Крепко подгулявшие родственники, вместо того, чтобы отправиться в центр слободы, к волости, где проходит Мариупольский шлях и где можно найти попутную машину, почему-то направили свои стопы в противоположную сторону. Пошли по Петровской дороге на край села, миновав Балябину хату, осевший вконец курган и забрызганную ошметками крутой грязи серую каменную бабу, вышли на скотный двор и попали в овчарню. Овцы полошливо кидались от своего пастыря, как бы не узнавая его. Волкодавы рычали на огромного кудлатоголового гостя, виновато опуская морды перед хозяином.

Солнце садилось за Кенгесскую гору, отражаясь в стеклянно-чистом ледке луж, поигрывая золотыми бликами, оно коснулось края земли, исказилось, вытянувшись книзу, медленно скрылось.

— Сонечко село, и нам пора! — изрек свою простецкую мудрость Яков Калистратович и потянул племянника в клуню на сеновал. Разбив сапогами кучу сена, разворошив ее, он уложил гостя, а затем и сам распластался на немудреной постели. Долго ли, коротко ли пришлось поспать, он не знает. Помнит только, что проснулся от дрожи, которая лихорадила его, словно он пребывал в малярии. Кожуха на себе не нашел. Его кожухом была прикрыта голова племянника Киндрата, который дышал, высоко поднимая грудь, широко со стоном и глухим посвистом. Проснувшись, Яков Калистратович первым делом лапнул за левый лацкан пиджака, — привычный жест, выработанный за последние месяцы, — ордена не обнаружил. Таран вскочил на колени, облапил себя всего, принялся шарить руками подстилку, — пусто. Горячей волной шибануло в голову, подняло на ноги. Кинулся в сторожку, снял висящий на колке, слабо светящий, фонарь «летучая мышь», выкрутил фитиль, подался с фонарем в клуню. Стянув кожух с головы Киндрата, попытался растолкать его, но затея оказалась бесполезной. Плюнул в сердцах:

— Сонная тетеря!

Заходился ворошить сено руками, перещупывать каждую палочку, каждый комочек земли. Поднялась невидимая глазом сенная пыль, которая, однако, свербила в носу. Таран то и дело чихал, вытирая рукавом пиджака слезу, обильно выступавшую на глазах. Увлекшись поиском ордена, лихорадочно работал руками, забыв обо всем на свете. В порыве задел ногой фонарь, опрокинул его.

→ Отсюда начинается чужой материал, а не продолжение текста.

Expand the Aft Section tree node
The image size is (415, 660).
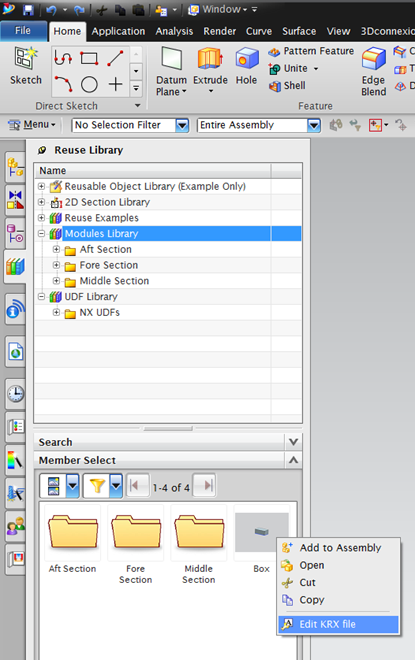[56, 249]
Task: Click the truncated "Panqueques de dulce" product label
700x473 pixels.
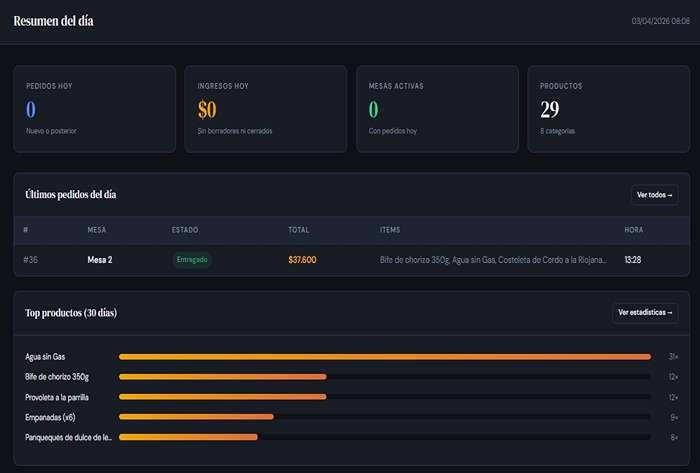Action: (68, 437)
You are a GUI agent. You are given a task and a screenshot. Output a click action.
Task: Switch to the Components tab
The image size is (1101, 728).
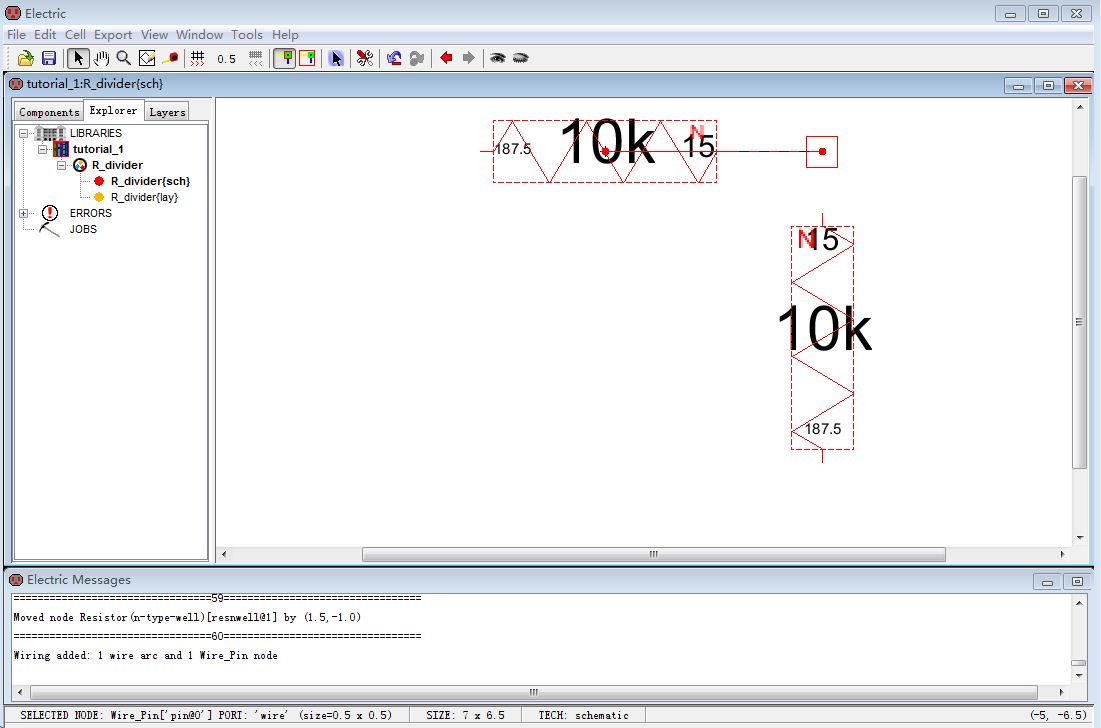(49, 112)
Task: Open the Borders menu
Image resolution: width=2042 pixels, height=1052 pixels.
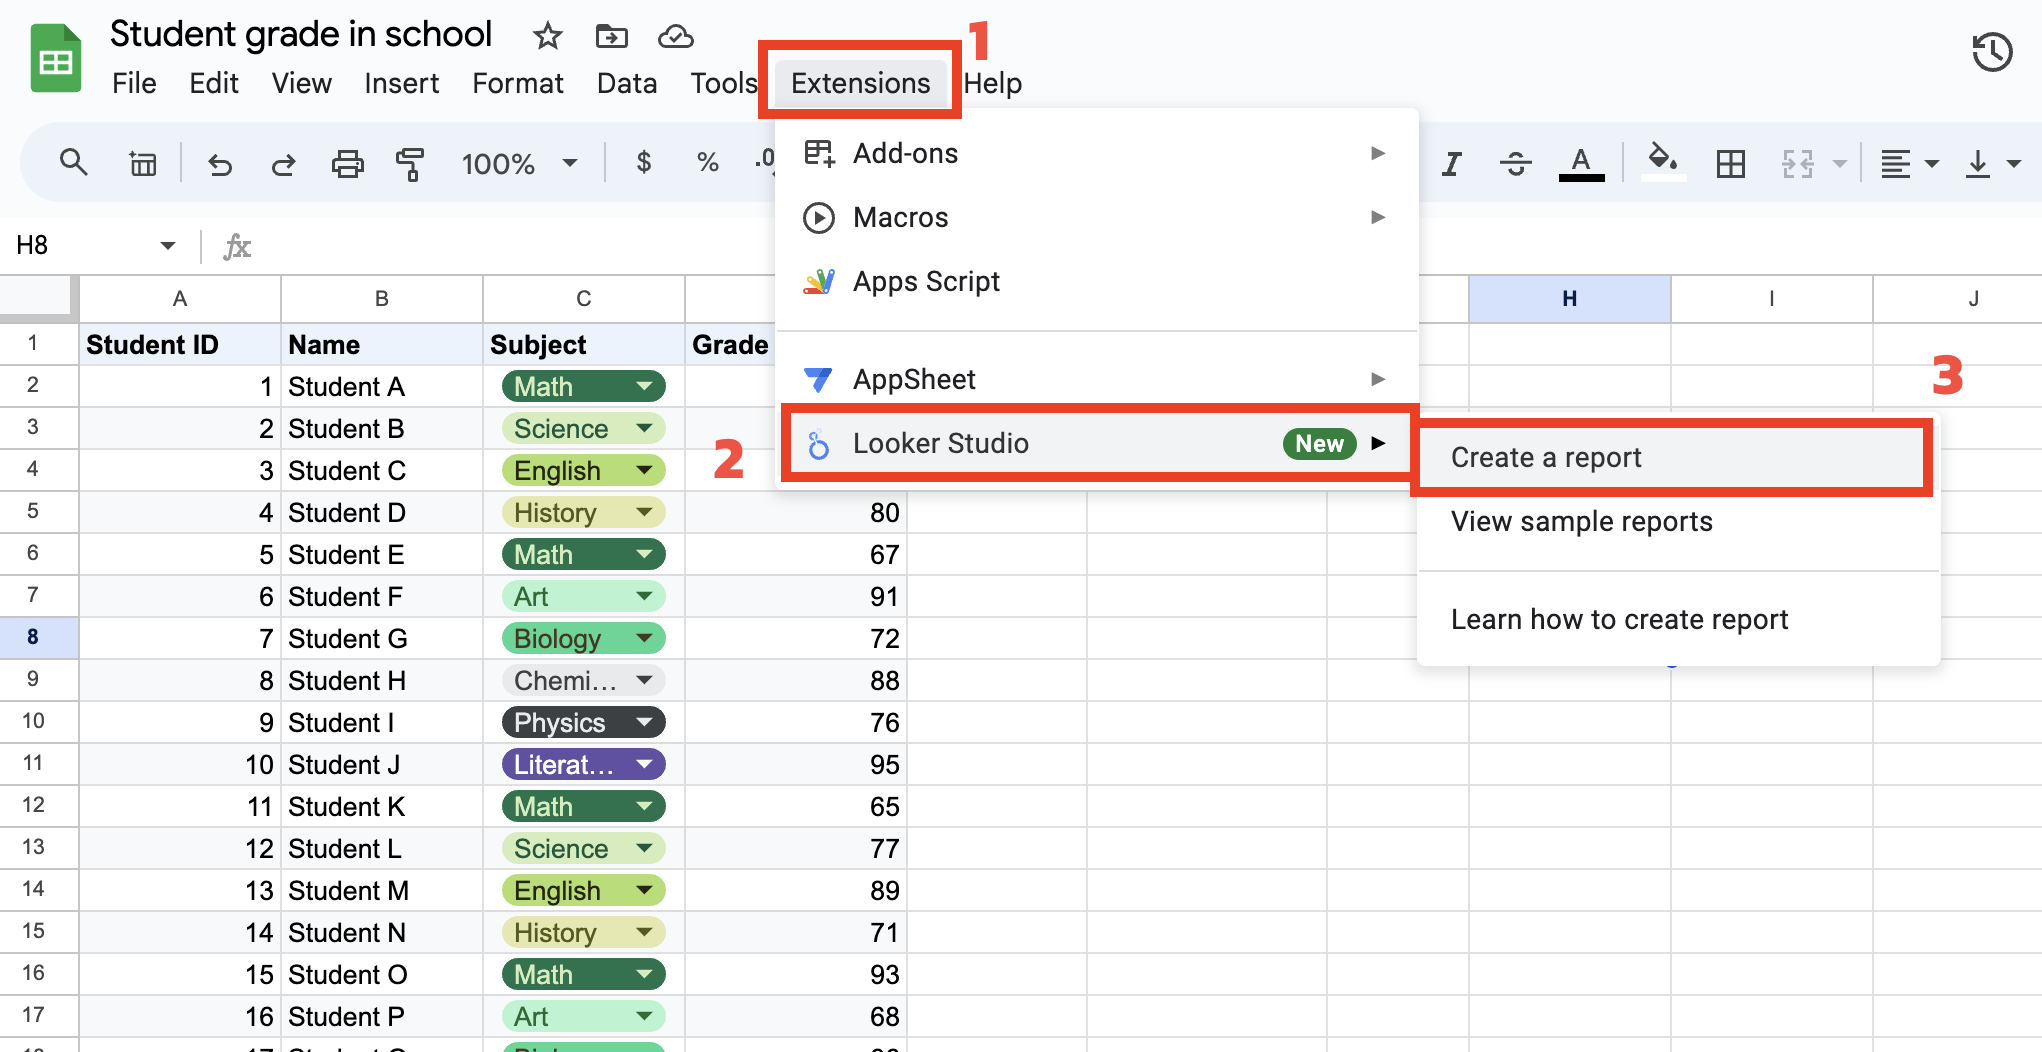Action: click(1733, 162)
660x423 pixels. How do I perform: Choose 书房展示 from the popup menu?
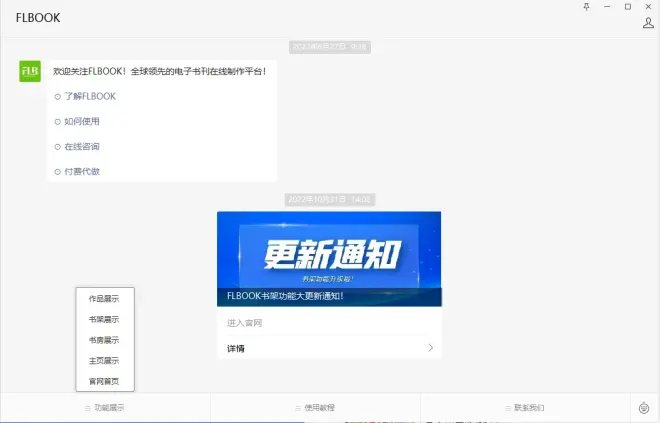(x=104, y=340)
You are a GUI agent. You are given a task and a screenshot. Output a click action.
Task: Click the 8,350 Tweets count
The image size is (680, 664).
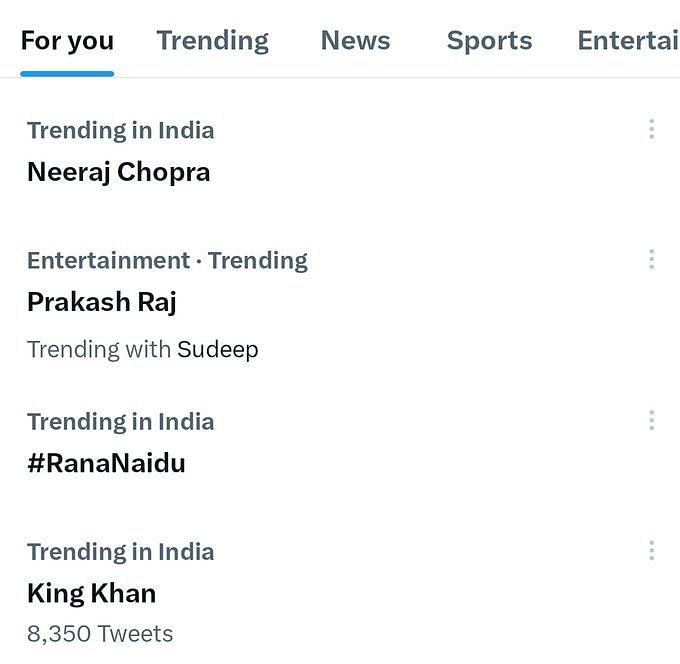[100, 634]
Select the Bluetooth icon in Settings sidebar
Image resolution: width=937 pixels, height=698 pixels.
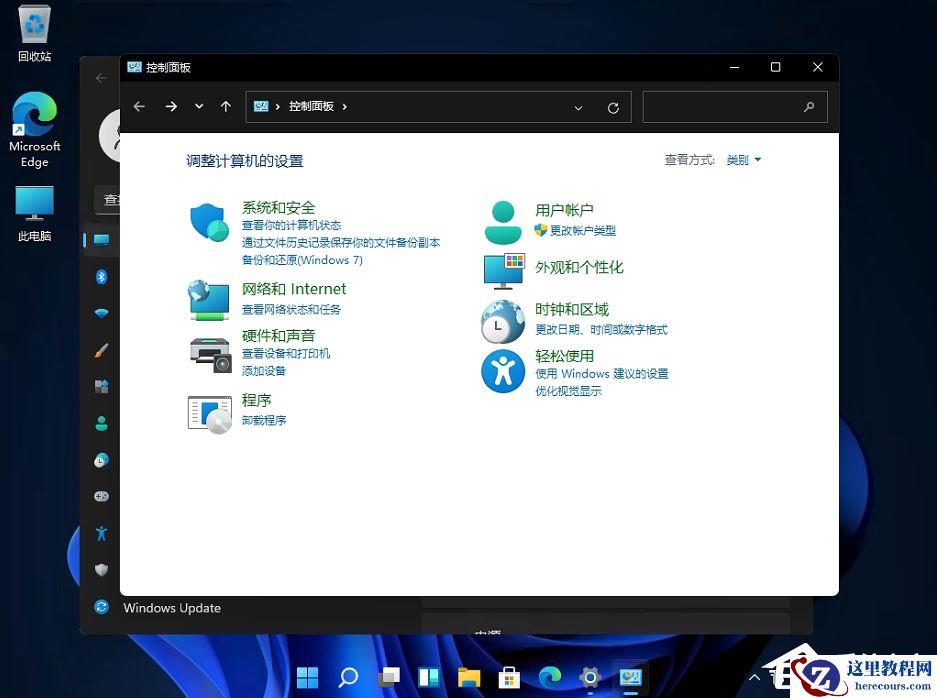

Добро бы тут же спохватился, так нет. «Летучая мышь» пролила керосин, которым была заправлена. Сено загорелось. Дружный огонь вспыхнул разом, объяв клуню высоким пламенем.

Таран не знал, за что хвататься, куда деваться: то ли разгребать остатки копны, ища орден, то ли волочить мертвецки спящего племянника к двери, на чистое место, где нет огня. Он схватил кожух, вскидывая его выше головы, бил по огню, но пожар от этого пуще разгорался. Племянник Киндрат открыл глаза только тогда, когда в его ушах затрещала волосня. По-бугаячьи мыча, мотая тяжкой головой, пополз на четвереньках к широкой двери.

Когда пламя по-настоящему охватило сеновал, когда уже рухнули под тяжестью черепицы обгоревшие стропила клуни, когда в небо дохнуло дружным пожаром, с бесчисленным роем искр, клубами рудного дыма, — всполошились колхозные сторожа, согнали с себя сонную одурь дежурные пожарных вышек. Дружно затарахтели колотушки, зазвонили подвешенные на проволоке куски рельсов, вагонные буфера, диски от автомашин. Словом, все, что могло звенеть, — звенело. Новоспасовка проснулась от тревожного всполоха. Уже гнали во всю прыть своих лихих коней пожарные команды чуть ли не всех одиннадцати колхозов. Уже бежали кто с чем люди со всех кварталов.

Первым делом открыли овчарни, выпуская отару. Вспрыгивая высоко над порогом, вылетали из сараев обезумевшие овцы. Часть народу кинулась сбивать огонь, жадно пожиравший клуню и сторожку, часть подалась к близким скирдам соломы. Туда подтянули несколько пожарных бричек с бочками, усиленно работая ручными насосами-махалками, направляли латунные наконечники шлангов на скирды, обильно обдавая их ближние к огню бока шипящими струями.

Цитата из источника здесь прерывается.